For instance - I am 35 years old, and will be turning 36 in a few months.  My ex is 46, and will turn 47 in December... now, that was an 11-year age difference.  Sure, she was pretty.  Not beautifully drop-dead gorgeous or anything, but she most definitely had her moments when it came to the "looks" department.  On the other hand - I am NO underwear model that only has 2% body-fat, either... though I am, however, wearing a waist-size that I haven't worn since eighth grade - which is a 34 inch waist, 32 inch length in the legs, if it wasn't for the MS and the way that my brain looked?  You would probably think of me as a decent-looking enough guy.  Maybe.  Getting on to it, I think that I am a decent looking guy.  Decent enough.  Though I don't think that I'm beautiful or anything like that, I am _no_ scrub.  Not by any means a scrub... not at all.

There were times in this last relationship that I had some pretty annoying problems in getting my libido going - amongst other things.  I don't know if it was because I knew I was with a woman who was closer to 50 years of age than myself (she referred to herself as my "cougar" - more than once...), or if it was because of stupid things like the way the perfume that she would wear (it was really, really a bad perfume - did not smell sexy - at ALL...), or the odor of her breath (sometimes it kind of smelled, "funky", if that word can describe some weird breath going on???) or the way that her voice always sounded so, mousy (???) whenever we talked or asked for me on the telephone after one of my buddies answered it, here at home - or what.

And - I have been with some beautiful women in my lifetime.  She was pretty, but not beautiful.  She also looked kind of frumpy-looking in some of her outfits that she would wear out in public - along with looking downright beautiful in others - so - all-in-all?  She was a 6, maybe a 6.5 on the looks scale. 

I consider myself a 7.5 or _maybe_ an 8 - depending on when I have the right threads on, or can smooth-talk a lady out of her shell of a front, just all depends.  But then again - I am only labeling her, in regards to myself.  In all reality?  I am more likely to be a 6 - she's probably a 5... it all depends on who is doing the score tally, among a lot of other factors.  I also think that how much money a man (or woman...) makes also adds to the said person's attractiveness, or unattractiveness - money is a definite, DEFinite game changer.  Always.  The car that a man is driving makes all the difference when it comes to a lot of women.  I drive a 2008 Buick LaCrosse with only 42k miles on it, a nice, low-mileage car (I didn't drive for over four years.  That, along with me living five minutes from everything, here in Memphis, like the University of Memphis, or my neurologist's office, Walgreens, etc keeps the mileage very low).  My LaCrosse is a very nice car - it's no Cadillac, but it's nice enough - I am not sure if that same concept counts for the other way around... just not sure.  I guess that I am more likely to be intimidated by a woman that drives some kickass, badass car and is at least a 7 - I guess.  I don't know.  Probably so very true, in my book.

........

#### Written problem
In the passage about dating and attractiveness, what car does the writer drive? The lines that follow have nothing to do with the passage above.

#### Entries shown
........

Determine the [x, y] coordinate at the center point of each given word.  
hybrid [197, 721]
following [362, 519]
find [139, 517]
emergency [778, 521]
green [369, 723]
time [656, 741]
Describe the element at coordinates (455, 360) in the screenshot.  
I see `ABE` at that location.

........

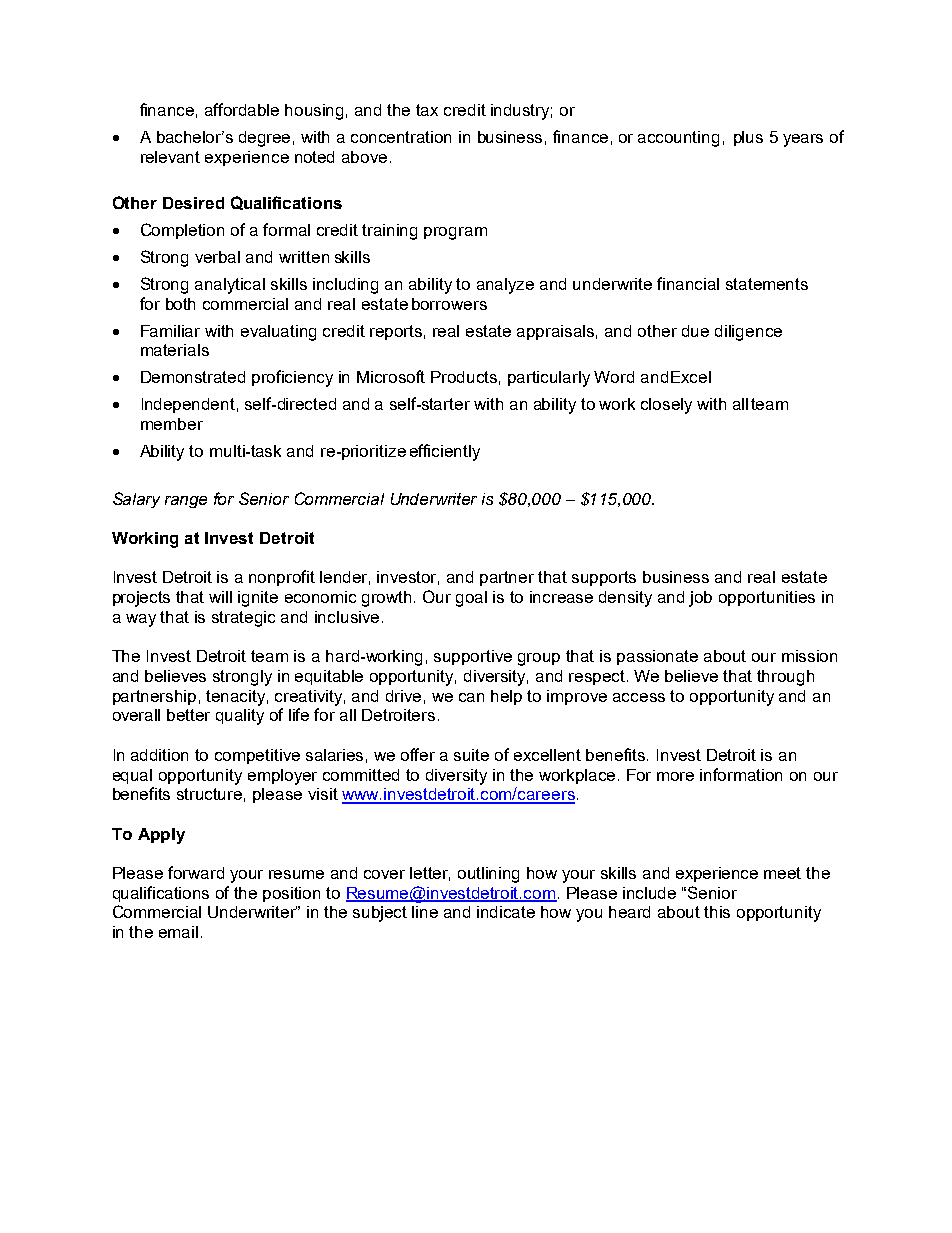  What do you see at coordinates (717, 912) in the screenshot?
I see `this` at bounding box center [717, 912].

........

#### Answer below
A 2008 Buick LaCrosse with only 42k miles on it.